As an educational text, I would take the contents of this book with a grain of salt. It’s over 120 years old, which means it certainly doesn’t contain the most up-to-date knowledge that we have about ancient civilizations and their writing systems. Clodd also has an unfortunate tendency to view different writing systems (primarily the East Asian and Ancient Egyptian ones) as stepping stones on the one true course along which the written word evolves — with the Latin alphabet being at the end of that road, of course — rather than as alternative letter/picture systems which evolved independently from our own for a variety of reasons. But then again, you’re gonna get that in 1900.

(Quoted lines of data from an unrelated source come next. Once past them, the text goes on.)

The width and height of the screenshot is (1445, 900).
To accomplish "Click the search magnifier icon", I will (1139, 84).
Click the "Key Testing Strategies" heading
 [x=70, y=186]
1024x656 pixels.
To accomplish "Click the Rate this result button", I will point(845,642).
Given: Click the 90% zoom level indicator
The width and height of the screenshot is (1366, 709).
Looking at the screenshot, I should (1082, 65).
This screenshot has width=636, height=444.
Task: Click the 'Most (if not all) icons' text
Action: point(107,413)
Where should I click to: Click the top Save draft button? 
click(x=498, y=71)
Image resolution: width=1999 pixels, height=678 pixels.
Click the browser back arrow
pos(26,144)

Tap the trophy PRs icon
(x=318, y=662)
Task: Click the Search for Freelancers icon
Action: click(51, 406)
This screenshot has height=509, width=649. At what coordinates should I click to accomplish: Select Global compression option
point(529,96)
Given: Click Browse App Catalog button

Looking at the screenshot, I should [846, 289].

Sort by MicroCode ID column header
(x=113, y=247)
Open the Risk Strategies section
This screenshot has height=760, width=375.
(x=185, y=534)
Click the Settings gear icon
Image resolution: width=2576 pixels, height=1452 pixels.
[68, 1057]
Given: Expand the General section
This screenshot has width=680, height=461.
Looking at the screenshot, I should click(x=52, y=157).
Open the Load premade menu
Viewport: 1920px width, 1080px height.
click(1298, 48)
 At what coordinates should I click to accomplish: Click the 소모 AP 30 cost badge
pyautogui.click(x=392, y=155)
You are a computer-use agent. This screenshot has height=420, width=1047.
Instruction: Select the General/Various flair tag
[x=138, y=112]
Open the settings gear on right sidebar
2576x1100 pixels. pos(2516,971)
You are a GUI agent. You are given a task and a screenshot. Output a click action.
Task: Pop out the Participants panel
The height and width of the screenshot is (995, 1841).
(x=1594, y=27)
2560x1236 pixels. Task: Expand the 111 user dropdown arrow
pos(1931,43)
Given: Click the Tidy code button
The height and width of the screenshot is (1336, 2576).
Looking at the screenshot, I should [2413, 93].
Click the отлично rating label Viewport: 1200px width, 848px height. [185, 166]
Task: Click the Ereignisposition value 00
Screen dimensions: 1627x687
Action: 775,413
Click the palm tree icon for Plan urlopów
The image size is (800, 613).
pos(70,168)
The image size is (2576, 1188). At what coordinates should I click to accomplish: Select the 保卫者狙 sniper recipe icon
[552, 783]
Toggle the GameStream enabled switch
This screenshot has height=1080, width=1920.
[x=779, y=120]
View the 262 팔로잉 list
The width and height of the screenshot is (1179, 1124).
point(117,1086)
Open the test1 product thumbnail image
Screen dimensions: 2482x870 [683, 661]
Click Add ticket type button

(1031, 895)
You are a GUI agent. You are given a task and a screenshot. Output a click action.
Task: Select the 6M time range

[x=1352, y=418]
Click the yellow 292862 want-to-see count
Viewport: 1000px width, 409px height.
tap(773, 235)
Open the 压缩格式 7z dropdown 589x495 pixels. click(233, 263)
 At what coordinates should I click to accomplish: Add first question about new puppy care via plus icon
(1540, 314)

If there are two things that Clodd isn’t lacking, they’re passion for the subject and a good grasp of the knowledge available to him. He describes the development of writing as “the triumph of the human mind over one of the most difficult tasks to which it could apply itself; a task which, unwrought, would have made advance in the highest sense impossible beyond a certain point” (page 12). A world without writing would be very different indeed, he says, one with far less history and culture:
Memory, great as was its capacity of old, before dependence on books impaired it, was not infallible, nor, as the world’s stock of knowledge increased, could it “pull down its barns and build greater wherein to bestow its goods.” We have, by an effort of the imagination well-nigh impossible to make, only to assume the absence of any means of material record of the involved and myriad events which fill the world’s past, to conceive the intellectual poverty of the present. We have only to assume the absence of any medium whereby we could communicate with friends at a distance, or whereby the now complex and countless dealings between man and man could be set down and every transaction thus “brought to book,” to realise the hopeless tangle of our social life. All that memory failed to overlap would be an absolute blank; the dateless and otherwise uninscribed monuments which the past had left behind would but deepen the darkness; all knowledge of the strivings and speculations of men of old would have been unattainable; all observation and experience through which science has advanced from guesses to certainties irretrievably lost; life could have been lived only from “hand to mouth,” and the spectacle presented of an arrested world of sentient beings. Save in fragmentary echoes repeated by fugitive bards, the great epics of East and West would have perished, and the immortal literatures of successive ages never have existed. The invention of writing alone made possible the passage from barbarism to civilisation, and secured the continuous progress of the human race. It is solely through the marvellous perfecting, through stages of slow advance, of a scripture that “cannot be broken,” that the past is as eloquent, as real, as the present.Pages 12-14
Once we get into the chapters covering the individual writing systems, Clodd is meticulous in his presentation. He makes ample use of his primary sources (i.e. the pictures) and goes into a lot of detail about them, such as the different uses that letters or symbols can have within an alphabet: a memory-aid, a picture, a sound, etc. The paragraphs and sentences are long, and it’s dense in the way that writing from this time period can often be. But I think this is worth taking a look at, if only for the pictures. There’s some pretty cool writing samples in here.